The first objective was accomplished while the procedure of the experiment was taking place and the second objective was accomplished after the experiment was performed and seeing that the proteins separated into bands and that each band traveled a certain distance. This also provided a relative relationship between the distance traveled and the mass of the protein which was graphed using excel. The graph presented that the mass of the protein and distance traveled by the protein existed as logarithmic function and the logarithmic function was also used to find the masses of the unknown proteins using the distance traveled. This graph proved my hypothesis correct that those proteins with small masses would travel further than those proteins with larger masses, which would travel smaller distance. There were factors, however, that may have affected our data. There were supposed to be nine bands on the marker in well three but due to the resolution of the photograph, only seven bands were noticeable and only six bands were used to make a graph using excel. This may
have affected the equation of the graph due to the exclusion of two data points that could have added precision to the graph but the equation obtained from the graph using only six data points was satisfactory because the percent differences between the unknown proteins and possible protein (bovine serum album ) were1.7% and 5.59%. The denaturing of proteins serves for many purposes in the scientific field. Separating the proteins into polypeptides helps scientists such a biologists and chemists study the composition of proteins and also study the individual polypeptides. One way that SDS PAGE could be used is for genetic engineering. Because it is possible to separate the proteins into smaller subunits, then this is theoretically possible to replicate a protein, however, this is only easier said than done.
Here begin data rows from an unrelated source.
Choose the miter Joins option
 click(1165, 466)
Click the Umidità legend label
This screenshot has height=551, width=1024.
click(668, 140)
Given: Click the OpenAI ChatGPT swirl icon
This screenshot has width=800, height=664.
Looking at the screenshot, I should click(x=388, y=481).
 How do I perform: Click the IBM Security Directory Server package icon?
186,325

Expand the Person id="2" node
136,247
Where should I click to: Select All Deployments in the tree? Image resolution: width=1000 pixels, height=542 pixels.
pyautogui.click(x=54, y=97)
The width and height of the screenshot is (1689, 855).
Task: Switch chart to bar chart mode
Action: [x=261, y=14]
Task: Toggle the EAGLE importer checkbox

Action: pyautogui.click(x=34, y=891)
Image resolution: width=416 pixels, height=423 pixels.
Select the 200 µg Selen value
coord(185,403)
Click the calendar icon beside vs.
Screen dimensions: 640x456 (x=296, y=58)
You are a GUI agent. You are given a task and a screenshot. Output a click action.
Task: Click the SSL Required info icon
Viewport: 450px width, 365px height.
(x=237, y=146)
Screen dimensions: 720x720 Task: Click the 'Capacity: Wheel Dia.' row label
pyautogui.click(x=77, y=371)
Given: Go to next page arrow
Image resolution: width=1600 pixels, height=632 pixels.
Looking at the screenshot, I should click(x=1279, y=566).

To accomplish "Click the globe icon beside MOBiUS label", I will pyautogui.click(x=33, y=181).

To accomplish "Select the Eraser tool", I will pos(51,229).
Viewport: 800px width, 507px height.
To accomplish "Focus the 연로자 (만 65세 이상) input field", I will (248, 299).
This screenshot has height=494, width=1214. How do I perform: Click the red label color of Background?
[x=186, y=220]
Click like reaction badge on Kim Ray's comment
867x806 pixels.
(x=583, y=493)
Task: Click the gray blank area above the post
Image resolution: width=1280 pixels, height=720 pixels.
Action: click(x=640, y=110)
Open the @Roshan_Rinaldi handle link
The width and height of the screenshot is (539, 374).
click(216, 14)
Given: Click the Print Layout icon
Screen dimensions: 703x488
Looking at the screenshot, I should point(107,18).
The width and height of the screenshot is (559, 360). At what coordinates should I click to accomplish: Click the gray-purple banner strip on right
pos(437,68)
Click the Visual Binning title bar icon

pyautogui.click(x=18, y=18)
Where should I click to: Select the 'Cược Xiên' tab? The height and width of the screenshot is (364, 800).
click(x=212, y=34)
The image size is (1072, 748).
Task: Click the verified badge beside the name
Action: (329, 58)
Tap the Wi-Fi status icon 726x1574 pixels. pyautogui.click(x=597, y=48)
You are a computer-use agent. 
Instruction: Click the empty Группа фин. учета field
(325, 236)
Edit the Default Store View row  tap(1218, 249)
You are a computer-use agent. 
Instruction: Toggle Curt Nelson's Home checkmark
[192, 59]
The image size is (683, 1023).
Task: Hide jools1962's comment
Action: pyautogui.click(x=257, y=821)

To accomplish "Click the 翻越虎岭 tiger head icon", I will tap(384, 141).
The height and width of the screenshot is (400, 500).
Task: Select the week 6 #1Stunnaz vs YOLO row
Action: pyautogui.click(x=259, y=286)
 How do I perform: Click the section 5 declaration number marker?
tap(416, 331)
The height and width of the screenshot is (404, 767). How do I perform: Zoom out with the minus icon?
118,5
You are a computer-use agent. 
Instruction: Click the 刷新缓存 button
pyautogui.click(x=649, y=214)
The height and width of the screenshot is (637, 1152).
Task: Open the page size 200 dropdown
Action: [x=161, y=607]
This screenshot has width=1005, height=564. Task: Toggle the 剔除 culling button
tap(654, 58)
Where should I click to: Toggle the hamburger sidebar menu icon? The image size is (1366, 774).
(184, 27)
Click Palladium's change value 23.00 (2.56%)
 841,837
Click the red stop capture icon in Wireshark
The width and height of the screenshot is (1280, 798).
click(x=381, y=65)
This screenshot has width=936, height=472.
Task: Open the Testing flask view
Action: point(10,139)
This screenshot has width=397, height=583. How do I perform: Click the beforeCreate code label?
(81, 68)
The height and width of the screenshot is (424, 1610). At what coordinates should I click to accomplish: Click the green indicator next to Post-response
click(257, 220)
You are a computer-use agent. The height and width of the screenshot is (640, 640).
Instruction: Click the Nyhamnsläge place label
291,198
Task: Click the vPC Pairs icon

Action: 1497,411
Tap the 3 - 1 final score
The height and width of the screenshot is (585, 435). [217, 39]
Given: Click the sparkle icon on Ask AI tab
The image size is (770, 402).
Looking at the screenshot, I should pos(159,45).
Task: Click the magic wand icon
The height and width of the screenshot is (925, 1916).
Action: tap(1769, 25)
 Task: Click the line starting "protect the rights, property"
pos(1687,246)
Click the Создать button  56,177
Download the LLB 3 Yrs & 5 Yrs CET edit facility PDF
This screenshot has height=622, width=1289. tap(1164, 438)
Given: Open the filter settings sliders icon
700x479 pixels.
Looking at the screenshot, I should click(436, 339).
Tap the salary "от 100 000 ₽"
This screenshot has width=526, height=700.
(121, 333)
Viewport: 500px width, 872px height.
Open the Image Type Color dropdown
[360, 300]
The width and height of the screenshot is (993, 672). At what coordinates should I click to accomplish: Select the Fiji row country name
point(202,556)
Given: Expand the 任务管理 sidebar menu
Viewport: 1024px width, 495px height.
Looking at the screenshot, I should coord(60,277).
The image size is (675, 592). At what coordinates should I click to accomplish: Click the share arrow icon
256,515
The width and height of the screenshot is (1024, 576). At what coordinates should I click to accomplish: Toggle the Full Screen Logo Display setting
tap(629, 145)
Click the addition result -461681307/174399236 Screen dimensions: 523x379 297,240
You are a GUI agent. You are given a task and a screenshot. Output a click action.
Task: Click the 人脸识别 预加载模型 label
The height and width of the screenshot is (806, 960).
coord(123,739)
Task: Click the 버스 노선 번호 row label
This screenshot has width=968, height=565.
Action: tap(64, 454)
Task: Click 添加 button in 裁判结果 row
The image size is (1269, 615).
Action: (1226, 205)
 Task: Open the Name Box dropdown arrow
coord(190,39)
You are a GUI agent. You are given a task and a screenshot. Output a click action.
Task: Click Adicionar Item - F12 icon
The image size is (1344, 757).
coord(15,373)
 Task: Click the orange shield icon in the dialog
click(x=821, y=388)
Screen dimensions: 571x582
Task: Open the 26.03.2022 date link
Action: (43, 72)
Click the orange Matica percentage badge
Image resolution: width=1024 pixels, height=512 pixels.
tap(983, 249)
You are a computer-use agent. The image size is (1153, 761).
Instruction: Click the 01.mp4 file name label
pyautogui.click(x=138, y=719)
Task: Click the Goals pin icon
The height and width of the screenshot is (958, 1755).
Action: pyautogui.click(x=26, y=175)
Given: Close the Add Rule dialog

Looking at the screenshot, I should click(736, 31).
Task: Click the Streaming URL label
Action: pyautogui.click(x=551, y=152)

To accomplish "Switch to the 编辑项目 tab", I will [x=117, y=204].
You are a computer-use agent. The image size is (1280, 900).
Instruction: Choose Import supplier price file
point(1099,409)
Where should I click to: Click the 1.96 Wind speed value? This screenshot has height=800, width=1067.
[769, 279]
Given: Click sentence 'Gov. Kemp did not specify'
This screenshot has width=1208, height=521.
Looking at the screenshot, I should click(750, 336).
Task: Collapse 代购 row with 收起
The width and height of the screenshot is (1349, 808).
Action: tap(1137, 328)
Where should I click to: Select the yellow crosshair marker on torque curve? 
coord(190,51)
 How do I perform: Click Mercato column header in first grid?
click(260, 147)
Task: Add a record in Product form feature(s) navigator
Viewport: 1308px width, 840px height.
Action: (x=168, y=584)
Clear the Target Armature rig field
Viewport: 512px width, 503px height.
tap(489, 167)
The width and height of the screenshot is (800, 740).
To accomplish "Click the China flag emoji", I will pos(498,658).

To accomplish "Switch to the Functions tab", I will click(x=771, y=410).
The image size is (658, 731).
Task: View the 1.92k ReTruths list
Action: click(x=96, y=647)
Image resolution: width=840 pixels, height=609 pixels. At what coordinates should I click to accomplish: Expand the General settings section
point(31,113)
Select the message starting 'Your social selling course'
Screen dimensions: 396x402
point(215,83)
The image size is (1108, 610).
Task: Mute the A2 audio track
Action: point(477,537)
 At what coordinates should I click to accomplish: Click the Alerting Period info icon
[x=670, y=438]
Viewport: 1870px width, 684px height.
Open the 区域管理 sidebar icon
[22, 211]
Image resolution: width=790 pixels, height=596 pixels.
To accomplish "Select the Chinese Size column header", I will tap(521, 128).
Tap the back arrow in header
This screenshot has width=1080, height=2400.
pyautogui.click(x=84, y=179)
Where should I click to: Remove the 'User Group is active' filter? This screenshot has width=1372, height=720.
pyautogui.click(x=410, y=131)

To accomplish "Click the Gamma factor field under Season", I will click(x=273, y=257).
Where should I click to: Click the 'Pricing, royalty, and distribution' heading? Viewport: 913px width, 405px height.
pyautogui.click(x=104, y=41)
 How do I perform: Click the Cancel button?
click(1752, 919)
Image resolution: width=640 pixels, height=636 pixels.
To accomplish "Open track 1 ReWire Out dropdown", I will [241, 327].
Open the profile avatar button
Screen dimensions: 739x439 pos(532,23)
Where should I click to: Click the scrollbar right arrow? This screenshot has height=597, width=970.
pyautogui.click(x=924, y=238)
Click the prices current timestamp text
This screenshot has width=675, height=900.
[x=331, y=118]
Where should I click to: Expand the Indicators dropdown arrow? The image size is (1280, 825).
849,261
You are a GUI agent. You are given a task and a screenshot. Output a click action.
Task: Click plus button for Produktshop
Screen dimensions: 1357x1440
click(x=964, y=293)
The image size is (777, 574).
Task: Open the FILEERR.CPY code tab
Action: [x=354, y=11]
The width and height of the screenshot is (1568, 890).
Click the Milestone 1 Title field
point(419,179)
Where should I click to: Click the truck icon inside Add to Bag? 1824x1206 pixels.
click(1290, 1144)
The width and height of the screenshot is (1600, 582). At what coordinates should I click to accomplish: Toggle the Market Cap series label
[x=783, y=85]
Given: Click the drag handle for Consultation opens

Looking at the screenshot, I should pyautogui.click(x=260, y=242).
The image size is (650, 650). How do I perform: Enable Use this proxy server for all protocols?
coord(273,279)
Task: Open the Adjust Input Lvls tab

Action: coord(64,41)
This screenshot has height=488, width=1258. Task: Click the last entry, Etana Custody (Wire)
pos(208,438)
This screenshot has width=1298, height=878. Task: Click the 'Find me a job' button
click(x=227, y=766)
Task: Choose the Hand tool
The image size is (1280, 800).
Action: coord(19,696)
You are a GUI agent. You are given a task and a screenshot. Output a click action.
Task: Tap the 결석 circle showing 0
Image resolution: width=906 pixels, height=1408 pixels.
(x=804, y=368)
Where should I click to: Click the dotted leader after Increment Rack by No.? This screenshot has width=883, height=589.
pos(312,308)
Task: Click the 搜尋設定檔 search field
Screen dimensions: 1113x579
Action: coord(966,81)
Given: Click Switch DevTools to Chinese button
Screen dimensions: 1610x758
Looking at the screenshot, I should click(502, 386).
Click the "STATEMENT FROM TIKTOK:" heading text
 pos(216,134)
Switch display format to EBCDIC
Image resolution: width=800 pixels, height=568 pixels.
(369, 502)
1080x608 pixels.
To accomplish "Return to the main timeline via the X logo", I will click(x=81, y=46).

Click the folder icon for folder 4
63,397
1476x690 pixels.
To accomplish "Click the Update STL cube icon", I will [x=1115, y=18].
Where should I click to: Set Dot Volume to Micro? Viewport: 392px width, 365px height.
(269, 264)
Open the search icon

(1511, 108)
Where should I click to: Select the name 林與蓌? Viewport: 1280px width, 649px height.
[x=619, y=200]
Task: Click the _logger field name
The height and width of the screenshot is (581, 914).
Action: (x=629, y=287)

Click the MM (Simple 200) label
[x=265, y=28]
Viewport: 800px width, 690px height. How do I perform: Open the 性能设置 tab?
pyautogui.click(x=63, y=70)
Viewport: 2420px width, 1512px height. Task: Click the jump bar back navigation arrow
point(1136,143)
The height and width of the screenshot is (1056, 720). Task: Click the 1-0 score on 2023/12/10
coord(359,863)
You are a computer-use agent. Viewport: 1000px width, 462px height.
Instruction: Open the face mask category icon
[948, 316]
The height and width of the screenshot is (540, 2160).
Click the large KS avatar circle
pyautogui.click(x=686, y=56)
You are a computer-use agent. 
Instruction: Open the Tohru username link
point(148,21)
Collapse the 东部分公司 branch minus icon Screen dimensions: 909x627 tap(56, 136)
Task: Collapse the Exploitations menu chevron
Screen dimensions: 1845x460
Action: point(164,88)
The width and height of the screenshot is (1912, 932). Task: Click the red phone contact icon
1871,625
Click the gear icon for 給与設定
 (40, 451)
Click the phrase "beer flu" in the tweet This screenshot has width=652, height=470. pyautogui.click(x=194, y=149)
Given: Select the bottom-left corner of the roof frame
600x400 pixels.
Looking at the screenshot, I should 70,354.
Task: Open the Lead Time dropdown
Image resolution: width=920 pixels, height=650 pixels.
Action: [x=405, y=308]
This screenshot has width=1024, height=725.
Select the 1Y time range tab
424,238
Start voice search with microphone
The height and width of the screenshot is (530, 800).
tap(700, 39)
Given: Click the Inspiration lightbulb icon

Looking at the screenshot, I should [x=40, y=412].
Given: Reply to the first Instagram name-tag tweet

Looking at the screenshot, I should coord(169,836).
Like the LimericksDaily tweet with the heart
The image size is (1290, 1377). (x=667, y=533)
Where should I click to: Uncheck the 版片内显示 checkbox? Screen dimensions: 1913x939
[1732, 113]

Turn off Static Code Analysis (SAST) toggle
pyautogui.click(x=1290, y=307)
Another way the SDS PAGE can be used is diagnose medicine in order to protect the proteins that are can be damaged by viruses such as AIDS.
References
Davies, June L. Nature (1994) A Genome-wide Search for Human Type 1 Diabetes
Susceptibility Genes
Dulai, Kamal. UCLA (2005). Analysis of Protein Size and Subunit Composition Using
SDS- Polyacrylamide Gel Electrophoresis.
Lynch, Michael. Oxford Journals (2011). The Evolution of Multimetric Protein Assemblages
Wright, Caroline. Nature (2005). The Importance of Sequence Diversity in the Aggregation and Evolution of Proteins.